В тот вечер они стали друзьями. Мирошниченко понес домой несколько книг, а учитель прошелся по школьному двору, вернулся в свою комнату, завесил австрийской шинелькой единственное окно и принялся пришивать головки к голенищам. А чтобы для соседских и ученических глаз не оставалось на руках следа просмоленной дратвы, натянул старенькие перчатки…

Но как ни старались учитель и председатель комбеда, осенью в школе детей собралось не много. Родители чаще всего отговаривались тем, что нет одежды и обуви. И тогда Мирошниченко схитрил: распустил слух, что каждый учащийся получит сапоги и материю на одежду. И сразу в школу повалили малыши, которых даже не было в учительских списках. Проходили дни, родители все чаще надоедали учителю вопросом: когда будет обещанное?

И сейчас Свирид Яковлевич наперед знает, какой его ждет разговор. Поэтому он здоровается как можно ласковее, не догадываясь, что уже этим дает понять Марченку о несбыточности его надежд.

— Мне, Свирид Яковлевич, уже можно уходить? — как обухом по голове бьет его учитель.

— Неужто так скверно, Григорий Михайлович? — Упрямый лоб председателя комбеда хмурится.

— Кое-кого из детей родители уже не пускают в школу. Была б кожа, сам бы сшил сапоги.

— Вот беда! Ездил я к председателю уисполкома.

— А он что?

— Бранил за мою выдумку, как самого последнего, да еще классово несознательным гастролером обозвал.

— Свирид Яковлевич, неужто и вас ругают? — удивилась русая улыбчивая Уляна. — Никогда бы не подумала.

— Еще как перепадает, хоть я в таких случаях и орден нацепляю на гимнастерку и пиджак расстегиваю, — отвечает Мирошниченко и сам смеется своей выдумке.

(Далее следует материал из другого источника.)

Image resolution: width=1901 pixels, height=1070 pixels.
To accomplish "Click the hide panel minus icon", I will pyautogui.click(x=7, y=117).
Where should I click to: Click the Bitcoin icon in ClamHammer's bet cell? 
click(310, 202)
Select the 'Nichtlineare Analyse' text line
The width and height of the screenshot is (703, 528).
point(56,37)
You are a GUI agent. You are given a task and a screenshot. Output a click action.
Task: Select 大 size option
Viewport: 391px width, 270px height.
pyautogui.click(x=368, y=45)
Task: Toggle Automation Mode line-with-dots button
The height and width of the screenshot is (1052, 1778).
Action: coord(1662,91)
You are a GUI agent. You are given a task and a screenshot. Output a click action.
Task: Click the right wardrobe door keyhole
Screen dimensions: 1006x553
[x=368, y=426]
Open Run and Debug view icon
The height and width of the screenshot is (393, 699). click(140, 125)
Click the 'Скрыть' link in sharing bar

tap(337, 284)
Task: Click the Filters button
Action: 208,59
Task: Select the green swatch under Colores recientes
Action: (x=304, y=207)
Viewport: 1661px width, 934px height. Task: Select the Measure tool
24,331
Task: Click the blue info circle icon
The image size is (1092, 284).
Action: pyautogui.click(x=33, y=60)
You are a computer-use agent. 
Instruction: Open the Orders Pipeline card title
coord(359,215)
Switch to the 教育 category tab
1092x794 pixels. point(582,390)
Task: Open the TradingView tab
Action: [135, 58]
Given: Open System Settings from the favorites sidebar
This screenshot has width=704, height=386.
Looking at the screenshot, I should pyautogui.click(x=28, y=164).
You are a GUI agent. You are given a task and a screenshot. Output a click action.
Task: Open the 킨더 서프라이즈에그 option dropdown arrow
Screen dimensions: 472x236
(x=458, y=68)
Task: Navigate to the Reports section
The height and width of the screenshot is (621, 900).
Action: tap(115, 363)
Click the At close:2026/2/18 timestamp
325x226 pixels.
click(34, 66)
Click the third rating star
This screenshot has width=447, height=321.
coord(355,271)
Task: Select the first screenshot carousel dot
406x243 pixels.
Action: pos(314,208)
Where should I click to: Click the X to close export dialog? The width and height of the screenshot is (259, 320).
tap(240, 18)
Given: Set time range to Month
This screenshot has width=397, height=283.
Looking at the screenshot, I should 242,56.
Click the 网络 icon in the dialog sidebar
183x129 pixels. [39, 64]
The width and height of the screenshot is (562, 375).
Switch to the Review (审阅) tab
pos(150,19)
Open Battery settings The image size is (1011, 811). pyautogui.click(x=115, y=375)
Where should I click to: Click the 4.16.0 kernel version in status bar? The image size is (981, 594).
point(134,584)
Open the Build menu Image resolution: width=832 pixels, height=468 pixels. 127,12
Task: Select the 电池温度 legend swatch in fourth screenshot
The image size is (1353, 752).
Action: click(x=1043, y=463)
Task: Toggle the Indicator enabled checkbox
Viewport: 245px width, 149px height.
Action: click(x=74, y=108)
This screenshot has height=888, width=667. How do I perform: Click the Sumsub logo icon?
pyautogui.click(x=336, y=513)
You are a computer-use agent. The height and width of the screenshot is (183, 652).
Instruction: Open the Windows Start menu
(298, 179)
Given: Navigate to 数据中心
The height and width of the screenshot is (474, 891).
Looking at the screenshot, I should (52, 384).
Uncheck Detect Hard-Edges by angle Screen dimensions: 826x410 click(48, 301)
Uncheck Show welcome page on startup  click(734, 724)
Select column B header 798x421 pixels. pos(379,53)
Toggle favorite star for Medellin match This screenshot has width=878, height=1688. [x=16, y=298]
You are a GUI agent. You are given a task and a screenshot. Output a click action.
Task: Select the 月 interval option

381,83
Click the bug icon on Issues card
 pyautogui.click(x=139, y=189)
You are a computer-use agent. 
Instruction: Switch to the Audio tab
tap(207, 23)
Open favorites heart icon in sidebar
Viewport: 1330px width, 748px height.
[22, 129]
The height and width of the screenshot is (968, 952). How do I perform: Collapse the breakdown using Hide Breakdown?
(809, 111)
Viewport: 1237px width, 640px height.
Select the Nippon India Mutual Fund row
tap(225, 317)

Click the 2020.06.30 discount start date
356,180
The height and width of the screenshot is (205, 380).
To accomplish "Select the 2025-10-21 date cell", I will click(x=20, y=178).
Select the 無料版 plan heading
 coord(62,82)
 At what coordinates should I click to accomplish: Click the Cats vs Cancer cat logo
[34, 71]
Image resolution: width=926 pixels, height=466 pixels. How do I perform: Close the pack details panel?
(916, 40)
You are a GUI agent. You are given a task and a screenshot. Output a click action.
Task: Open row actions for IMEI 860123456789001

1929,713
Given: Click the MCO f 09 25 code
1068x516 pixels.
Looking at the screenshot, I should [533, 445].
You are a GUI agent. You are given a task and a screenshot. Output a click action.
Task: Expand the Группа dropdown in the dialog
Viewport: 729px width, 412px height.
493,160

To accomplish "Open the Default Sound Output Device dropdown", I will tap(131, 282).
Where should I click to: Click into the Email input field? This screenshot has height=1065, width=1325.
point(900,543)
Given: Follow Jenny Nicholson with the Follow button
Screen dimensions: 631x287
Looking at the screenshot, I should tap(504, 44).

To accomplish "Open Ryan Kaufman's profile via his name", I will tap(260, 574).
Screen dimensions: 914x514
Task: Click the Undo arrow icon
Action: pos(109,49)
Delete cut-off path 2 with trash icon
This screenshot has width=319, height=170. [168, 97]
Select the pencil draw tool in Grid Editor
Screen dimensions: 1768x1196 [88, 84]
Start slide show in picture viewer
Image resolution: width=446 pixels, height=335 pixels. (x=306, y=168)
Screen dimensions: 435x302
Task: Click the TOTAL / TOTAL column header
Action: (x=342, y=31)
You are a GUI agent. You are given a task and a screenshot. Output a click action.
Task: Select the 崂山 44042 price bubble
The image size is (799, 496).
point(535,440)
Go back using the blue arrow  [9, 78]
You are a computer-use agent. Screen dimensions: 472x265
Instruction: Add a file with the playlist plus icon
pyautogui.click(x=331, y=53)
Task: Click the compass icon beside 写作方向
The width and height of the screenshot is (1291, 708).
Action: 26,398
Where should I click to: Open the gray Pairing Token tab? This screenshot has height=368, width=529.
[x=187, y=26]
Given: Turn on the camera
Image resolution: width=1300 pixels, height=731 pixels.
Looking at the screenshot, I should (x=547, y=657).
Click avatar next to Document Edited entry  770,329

— Выругал и ничегошеньки не пообещал? — Лицо Марченка увяло.

— Нет, пообещал. Он хоть и сердился, а за школу и у него душа болит. Сказал, что при первой же реквизиции у спекулянтов дадут что-нибудь и на школу… Ну, там ситчик какой ни на есть.

— И на том спасибо. Хоть бы вместо обещанных сапог ситчиком разжиться!

— Непременно получим.

— Буду ждать. Вы сынка Олександра Пидипригоры знаете?

— Юрия?

— Да, да! Любознательный подросток, все мои книжки уже перечитал. А теперь прошу вашей помощи.

— Чем же я могу помочь?

— Есть у меня предложение, — Марченко понизил голос, чтобы не услышала Уляна, — пойти к попу.

— Мне пойти к попу?! — Мирошниченко удивился и рассердился. — Вы подумали, что сказали?

— Подумал, Свирид Яковлевич. Ради науки я пошел бы и к черту, как один немецкий ученый, только душу не продал бы. Ведь у попа три шкафа книг.

— Будь хоть двадцать три, а я к нему — ни ногой.

— А я ходил, не постеснялся.

— Не дал?

— Хуже — на смех поднял: «Могу предложить вам только божественные книги, для очищения души…» Ну, коммунисту он, я думаю, об очищении души не заикнется.

И, не дав Мирошниченку опомниться, учитель попрощался и поспешил в школу.

— Наговорил, наболтал — и бежать, а ты думай, что делать… — пробормотал Мирошниченко и почесал в затылке.

— Очень хороший и деликатный человек, — похвалила Уляна учителя.

— Деликатный-то деликатный, а до самого нутра доберется. Как моя мама поживает, скажи, Уляна? Давненько я у нее не был.

Свирид Яковлевич улыбается, вспоминая свою молочную мать, которая и доныне удивляется, как она, маленькая женщина, смогла выкормить такого. «Ты ж у меня весь на подушечке умещался», — часто говорила она.

— Сердится мать на вас.

— Что так?

— На спаса ждала вас и на пречистую, а сынок не пришел.

— Все некогда.

— Она так и говорит: «Свирид приходит ко мне, только когда ему худо».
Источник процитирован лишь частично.